#1 NEW YORK TIMES BESTSELLER - A bold work from the author of The
Black Swan that challenges many of our long-held beliefs about risk and
reward, politics and religion, finance and personal responsibility
In his most provocative and practical book yet, one of the foremost
thinkers of our time redefines what it means to understand the world,
succeed in a profession, contribute to a fair and just society, detect
nonsense, and influence others. Citing examples ranging from Hammurabi
to Seneca, Antaeus the Giant to Donald Trump, Nassim Nicholas Taleb
shows how the willingness to accept one's own risks is an essential
attribute of heroes, saints, and flourishing people in all walks of
life.
As always both accessible and iconoclastic, Taleb challenges long-held
beliefs about the values of those who spearhead military interventions,
make financial investments, and propagate religious faiths. Among his
insights:
- For social justice, focus on symmetry and risk sharing. You cannot
make profits and transfer the risks to others, as bankers and large
corporations do. You cannot get rich without owning your own risk and
paying for your own losses. Forcing skin in the game corrects this
asymmetry better than thousands of laws and regulations.

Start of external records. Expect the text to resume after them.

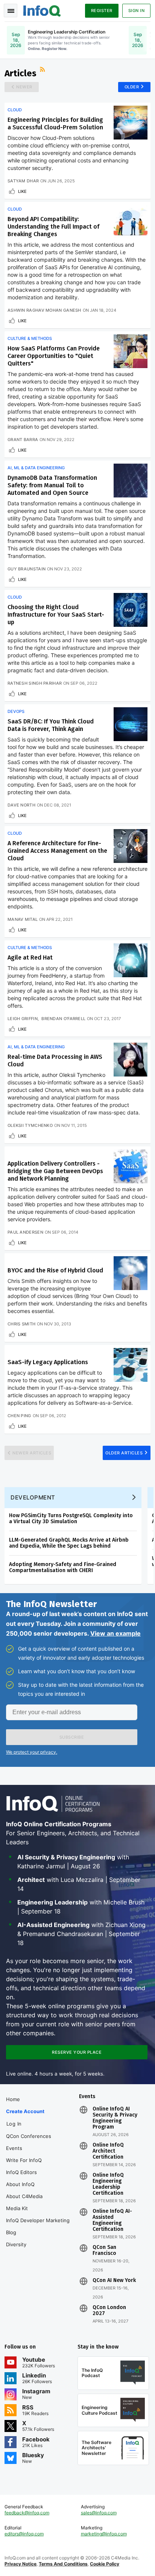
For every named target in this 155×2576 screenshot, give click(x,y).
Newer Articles (31, 1453)
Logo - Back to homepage (42, 10)
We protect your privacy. (31, 1752)
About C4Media (24, 2196)
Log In (14, 2124)
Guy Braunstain (27, 569)
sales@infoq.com (99, 2512)
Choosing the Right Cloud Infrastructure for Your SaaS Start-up (56, 614)
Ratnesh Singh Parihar (35, 683)
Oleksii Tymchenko (30, 1125)
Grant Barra (23, 439)
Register (101, 10)
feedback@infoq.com (27, 2512)
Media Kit (17, 2208)
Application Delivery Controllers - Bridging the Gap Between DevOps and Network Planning (55, 1171)
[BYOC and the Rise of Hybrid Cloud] (130, 1273)
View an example (115, 1633)
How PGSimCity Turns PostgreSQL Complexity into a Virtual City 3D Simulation (71, 1518)
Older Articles (124, 1453)
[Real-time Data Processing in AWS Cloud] (130, 1059)
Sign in (136, 10)
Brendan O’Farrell (63, 1018)
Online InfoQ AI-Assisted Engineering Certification (112, 2220)
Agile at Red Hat (30, 957)
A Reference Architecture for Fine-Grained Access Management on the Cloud (57, 851)
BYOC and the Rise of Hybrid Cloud (55, 1270)
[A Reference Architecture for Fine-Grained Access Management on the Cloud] (130, 846)
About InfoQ (20, 2184)
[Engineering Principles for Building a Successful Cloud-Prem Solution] (130, 122)
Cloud (15, 109)
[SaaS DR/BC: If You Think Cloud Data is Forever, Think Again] (130, 724)
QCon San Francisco (104, 2250)
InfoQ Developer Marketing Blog (38, 2226)
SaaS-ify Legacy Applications (48, 1362)
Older (132, 86)
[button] (71, 1737)
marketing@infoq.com (104, 2534)
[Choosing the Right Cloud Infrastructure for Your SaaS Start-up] (130, 610)
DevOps (16, 711)
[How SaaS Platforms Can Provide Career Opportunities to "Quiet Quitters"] (130, 351)
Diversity (16, 2244)
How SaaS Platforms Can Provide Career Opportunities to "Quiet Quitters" (54, 356)
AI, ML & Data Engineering (36, 467)
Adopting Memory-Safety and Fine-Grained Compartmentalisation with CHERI (62, 1567)
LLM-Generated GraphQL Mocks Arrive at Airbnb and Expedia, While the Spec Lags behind (69, 1543)
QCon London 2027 (109, 2311)
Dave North (21, 805)
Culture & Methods (30, 338)
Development (33, 1497)
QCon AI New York (114, 2280)
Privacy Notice (20, 2564)
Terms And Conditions (63, 2564)
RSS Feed (43, 70)
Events (14, 2148)
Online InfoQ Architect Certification (108, 2151)
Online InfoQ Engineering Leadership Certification (108, 2184)
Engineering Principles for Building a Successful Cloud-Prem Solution (55, 123)
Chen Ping (19, 1415)
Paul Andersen (25, 1232)
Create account (25, 2111)
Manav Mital (23, 919)
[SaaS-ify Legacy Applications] (130, 1365)
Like (22, 191)
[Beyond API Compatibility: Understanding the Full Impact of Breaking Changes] (130, 222)
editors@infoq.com (24, 2534)
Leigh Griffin (23, 1018)
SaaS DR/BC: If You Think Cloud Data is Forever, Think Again (51, 725)
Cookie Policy (104, 2564)
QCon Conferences (28, 2136)
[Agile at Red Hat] (130, 960)
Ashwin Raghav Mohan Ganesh (44, 310)
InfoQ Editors (21, 2172)
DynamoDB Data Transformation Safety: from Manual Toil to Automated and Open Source (52, 485)
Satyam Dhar (23, 180)
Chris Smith (21, 1324)
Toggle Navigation (10, 10)
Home (13, 2099)
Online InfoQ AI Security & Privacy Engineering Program (115, 2118)
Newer (24, 86)
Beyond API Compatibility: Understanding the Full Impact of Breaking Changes (53, 226)
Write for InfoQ (24, 2160)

- Ethical rules aren't universal. You're part of a group larger than
you, but it's still smaller than humanity in general.
- Minorities, not majorities, run the world. The world is not run by
consensus but by stubborn minorities imposing their tastes and ethics on
others.
- You can be an intellectual yet still be an idiot. "Educated
philistines" have been wrong on everything from Stalinism to Iraq to
low-carb diets.
- Beware of complicated solutions (that someone was paid to find). A
simple barbell can build muscle better than expensive new machines.

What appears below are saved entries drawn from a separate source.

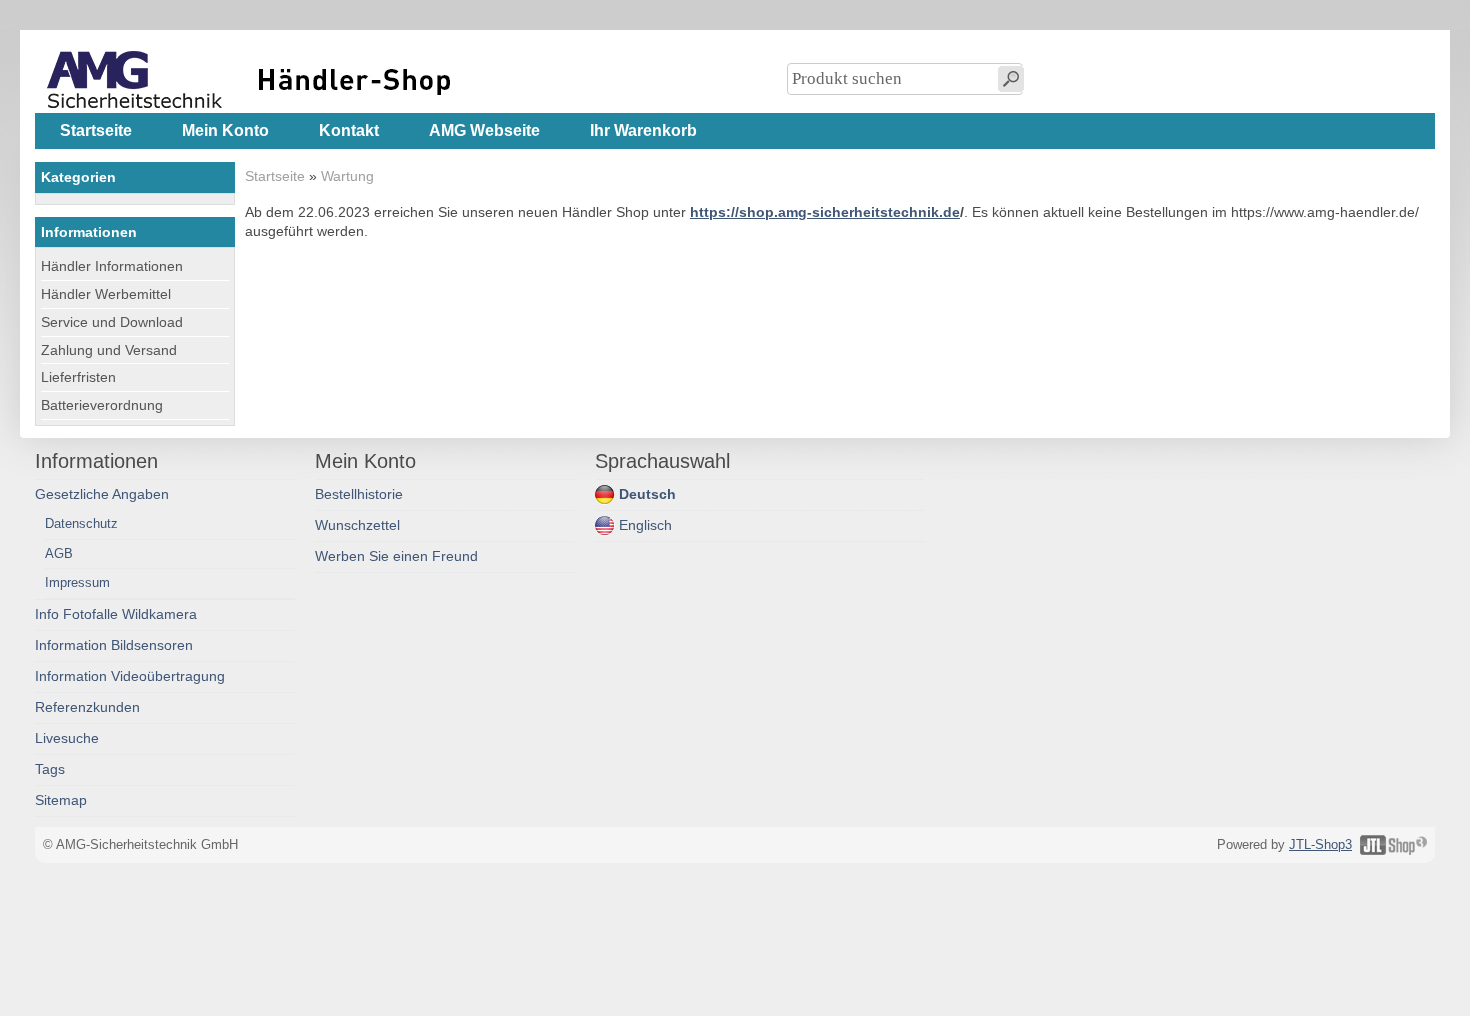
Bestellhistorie (359, 494)
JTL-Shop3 (1320, 844)
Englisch (645, 525)
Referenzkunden (87, 707)
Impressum (77, 582)
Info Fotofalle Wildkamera (116, 614)
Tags (50, 769)
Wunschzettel (357, 525)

- True religion is commitment, not just faith. How much you believe
in something is manifested only by what you're willing to risk for it.
The phrase "skin in the game" is one we have often heard but rarely
stopped to truly dissect. It is the backbone of risk management, but
it's also an astonishingly rich worldview that, as Taleb shows in this
book, applies to all aspects of our lives. As Taleb says, "The symmetry
of skin in the game is a simple rule that's necessary for fairness and
justice, and the ultimate BS-buster," and "Never trust anyone who
doesn't have skin in the game. Without it, fools and crooks will
benefit, and their mistakes will never come back to haunt them."